Cohen was not named as a respondent in the complaint, but it must still be listed on his record because he is the customer’s broker under Finra rules, according to a person familiar with the case.
Parsons, who is listed as the claimant along with related entities as well as his one-time roommate and fellow National Basketball Association player Courtney Lee, alleged that between 2017 and 2019 “payments were made without prior approval” from their accounts. They also claimed that they were encouraged to take out a “liquidity access line” for real estate and life insurance policies for which they “now claim they hold no interest.”

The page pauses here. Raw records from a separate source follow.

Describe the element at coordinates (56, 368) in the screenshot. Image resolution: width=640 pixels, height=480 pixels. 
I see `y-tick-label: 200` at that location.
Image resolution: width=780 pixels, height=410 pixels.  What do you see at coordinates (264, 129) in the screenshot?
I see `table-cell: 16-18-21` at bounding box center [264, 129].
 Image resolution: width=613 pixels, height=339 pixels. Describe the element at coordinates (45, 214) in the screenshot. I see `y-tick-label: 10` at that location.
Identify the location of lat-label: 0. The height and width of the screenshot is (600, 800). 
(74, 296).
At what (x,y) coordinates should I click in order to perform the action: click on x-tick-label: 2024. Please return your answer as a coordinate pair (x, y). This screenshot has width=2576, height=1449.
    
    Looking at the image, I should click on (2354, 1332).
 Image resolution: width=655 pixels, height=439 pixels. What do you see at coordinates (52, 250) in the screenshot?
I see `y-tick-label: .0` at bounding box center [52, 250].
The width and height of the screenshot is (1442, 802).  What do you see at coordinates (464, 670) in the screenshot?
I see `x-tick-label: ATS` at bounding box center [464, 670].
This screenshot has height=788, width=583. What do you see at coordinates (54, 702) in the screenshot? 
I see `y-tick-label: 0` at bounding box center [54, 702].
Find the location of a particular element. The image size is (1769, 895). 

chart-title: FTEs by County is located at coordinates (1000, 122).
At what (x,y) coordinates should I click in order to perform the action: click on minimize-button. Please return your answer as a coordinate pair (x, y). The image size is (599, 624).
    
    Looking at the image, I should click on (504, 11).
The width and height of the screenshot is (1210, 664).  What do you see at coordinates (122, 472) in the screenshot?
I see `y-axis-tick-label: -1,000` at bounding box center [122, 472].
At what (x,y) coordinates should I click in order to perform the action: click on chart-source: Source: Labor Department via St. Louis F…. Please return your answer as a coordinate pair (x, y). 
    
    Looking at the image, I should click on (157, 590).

Cohen, who joined Morgan Stanley in 2015 from Wells Fargo Advisors, did not return a call for comment. His team, which includes his father, Marc, and another advisor, manages $656 million in client assets with a minimum account size of $1 million, according to Forbes, which ranked Marc #56 on its list of best advisors in California in 2021.
A spokeswoman for Morgan Stanley declined to comment.
Cohen, who earned Morgan Stanley’s top corporate title of managing director in 2019, is part of the firm’s Global Sports and Entertainment Group, according to their team web page and Facebook page. The segment includes around 95 advisors who draw a significant portion of their revenue from athletes and entertainers with large but sometimes short-lived income streams.
Their wealth makes them alluring clients but athletes and entertainers can come with additional challenges, including a disproportionately high number of fraud claims against their advisors, experts say.
Parsons, who started his professional basketball career with the Houston Rockets in 2011, earned a $94 million contract to play for the Memphis Grizzlies in 2016. He was traded to the Atlanta Hawks in 2019 but was waived last year after he was injured in a car crash caused by a drunk driver, and has been a free agent.
Cohen was involved in another complaint from former Major League Baseball outfielder Nyjer Morgan, according to a separate listing on his CRD report. He was similarly not named as a respondent in the complaint, which was made against Morgan Stanley.
Morgan, who filed his claim in Finra arbitration in May, made similar claims of unsuitability related to “the use of [a] liquidity access line to loan funds to outside business entities” between 2015 and 2020, according to the CRD report.
His claim does not specify damages. Morgan’s lawyer, Chase Carlson in Miami, declined to comment beyond the filing.
Cohen, who started his career at Merrill Lynch in 1997, has four other complaints listed on his BrokerCheck record that arose between 2001 and 2011. Two in 2009 and 2011 closed with no action or were denied. One for unsuitable trading in 2001 settled for $81,851 of the $96,000 requested. Another in 2010 for claims that there was an “unauthorized journal transfer” from his account to another customer of the broker settled for $16,500, beyond the $10,000 in damages sought.
Cohen left Merrill in 2003 to join Wells Fargo Advisors, according to BrokerCheck. When he left Wells, the firm reported that he was under investigation for documents in client files that included names and passwords for non-firm bills and a schedule of when bills were to be paid.
Wells said it closed its investigation after Cohen resigned and found no evidence of customer harm.
Marc Cohen’s BrokerCheck record shows two client complaints, which occurred in 1999 and 2007 and were both denied, over his 48-year career.